- [TEXT FOR ANALYSIS]
By MARA PATTISON-SOWDEN
A WARBURTON innovator has developed a mobile technology to turn woody biomass and logging waste from sustainably managed timber plantations into large quantities of clean and renewable biocoal as a fossil coal replacement.
His company BioCoal is one of the first in Victoria to receive a $25,000 helping hand from the Victorian Government’s $5 million Innovation Voucher Program, but is looking for a company to partner with him in a feasibility study that could cost $500,000 to trial.
Alex Stefan has worked in the forestry industry and was a lecturer at Swinburne University in entrepreneurship, and said his primary interest was in biomass and clean energy.
“I had a knowledge of torrefaction, but there are problems with existing technologies to be mobile and produce on a large scale so I decided to develop my own,” he said.
“On paper I and engineers I’ve spoken to believe it has legs, but the feasibility study is an independent evaluation that the concept is able to work.”

- [BRIEF 1]
Reproduce the part of the biocoal article starting with "His company BioCoal" and going on through "cost $500,000 to trial.".
- [BRIEF 2]
Answer these questions from the biocoal article:
(a) How much did BioCoal receive from the Victorian Government's Innovation Voucher Program?
(b) At which university was Alex Stefan a lecturer, and in what subject?
(c) How much could the feasibility study cost to trial?
- [BRIEF 3]
Continue the biocoal article from its last sentence.
The records that follow are separate from the biocoal article.

- [GIVEN ENTRIES]
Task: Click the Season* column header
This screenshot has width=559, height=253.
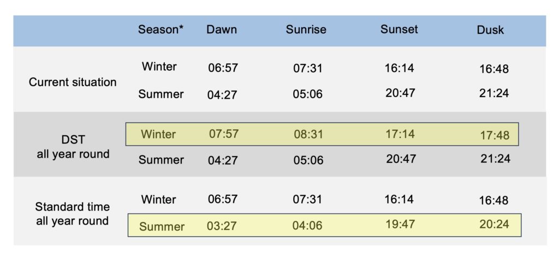Action: (x=160, y=30)
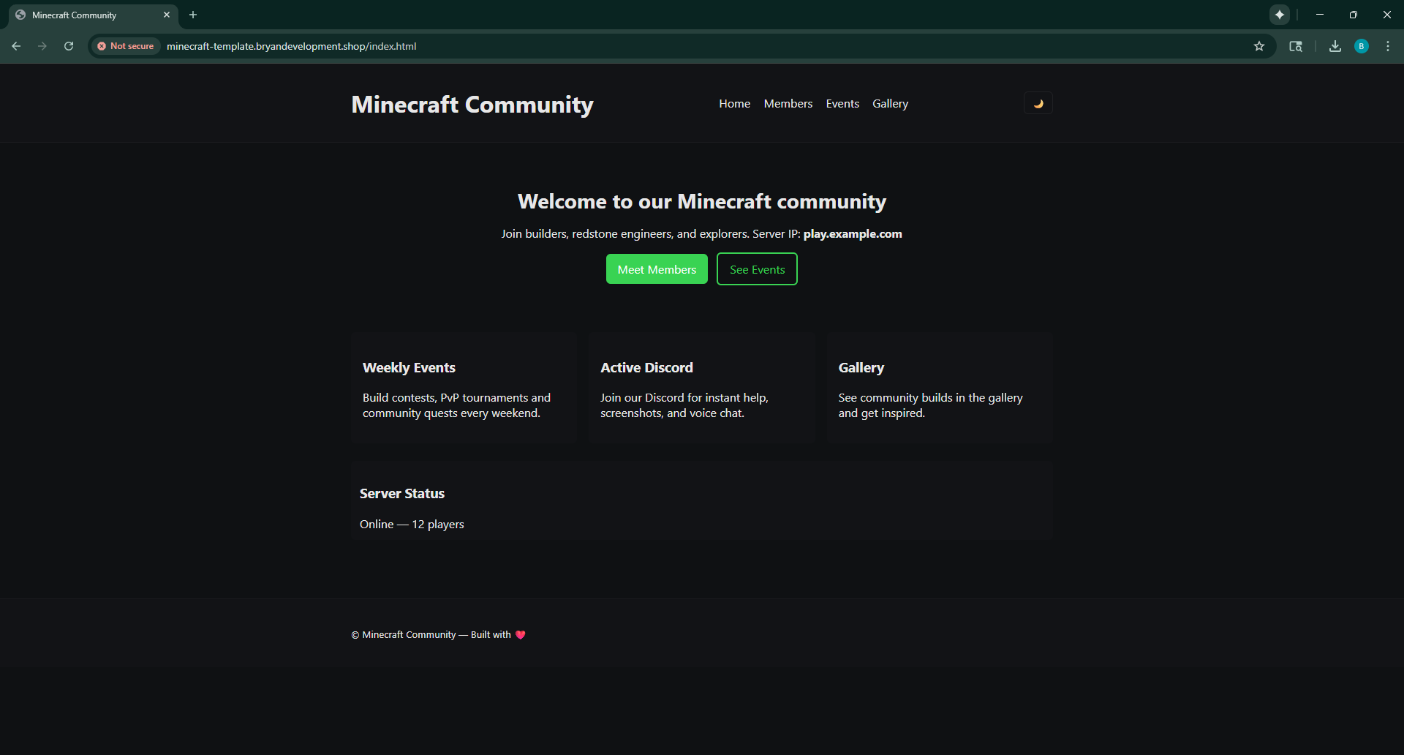The image size is (1404, 755).
Task: Click the Meet Members button
Action: point(657,269)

- [TASK RESPONSE 1]
His company BioCoal is one of the first in Victoria to receive a $25,000 helping hand from the Victorian Government’s $5 million Innovation Voucher Program, but is looking for a company to partner with him in a feasibility study that could cost $500,000 to trial.

- [TASK RESPONSE 2]
(a) $25,000
(b) Swinburne University, in entrepreneurship
(c) $500,000

- [TASK RESPONSE 3]
He said torrefaction was a way to turn woodchips into clean coal, so when it’s burned it doesn’t give off toxic gases and is also a renewable resource. BioCoal are the processed wood pellets that have twice the energy density of wood sawdust pellets.
“The idea with a mobile technology is that when you cut a tree and woodchip it in the forest 50 per cent of wood chips is water, so by torrefying it in the forest it removes the water and the transport costs are reduced by half,” he said.
“Biocoal can be treated in exactly the same way as coal, whereas with regular wood pellets they do go mouldy and have to be treated in a special way.
“Europe is trying to move towards biocoal but there’s not a lot available at the moment.”
Mr Stefan said reducing the costs allows it to compete with fossil coal on price in Europe.
“I’m still trying to find investors in the forestry industry that would benefit from this,” he said.
He said there was a lot of waste in the chipping industry, “millions of tonnes of good product that can be used for other purposes, just being burnt”.
“I’m talking about sustainable plantations not just wild forests, our technology could cut that waste to zero,” he said.
Mr Stefan said he would be focussing on export markets like Europe and Asia, and even the UK has shown interest, as the Victorian government doesn’t currently allow the use of any biomass from native forests to be used for power generation.